--- Dataset content ---
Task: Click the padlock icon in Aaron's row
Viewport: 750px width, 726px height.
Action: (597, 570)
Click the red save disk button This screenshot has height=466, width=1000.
...
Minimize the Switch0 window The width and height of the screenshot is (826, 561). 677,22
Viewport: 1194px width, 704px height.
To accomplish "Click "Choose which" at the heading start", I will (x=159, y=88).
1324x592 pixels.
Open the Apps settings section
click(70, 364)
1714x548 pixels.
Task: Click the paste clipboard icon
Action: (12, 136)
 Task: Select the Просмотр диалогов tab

--- Exercise details ---
Could you retype exactly the lines above, starting at the line that contains "Viewport: 1194px width, 704px height." and ending at the line that contains "Task: Select the Просмотр диалогов tab", and nothing more?

--- Solution to the problem ---
Viewport: 1194px width, 704px height.
To accomplish "Click "Choose which" at the heading start", I will (x=159, y=88).
1324x592 pixels.
Open the Apps settings section
click(70, 364)
1714x548 pixels.
Task: Click the paste clipboard icon
Action: (12, 136)
 Task: Select the Просмотр диалогов tab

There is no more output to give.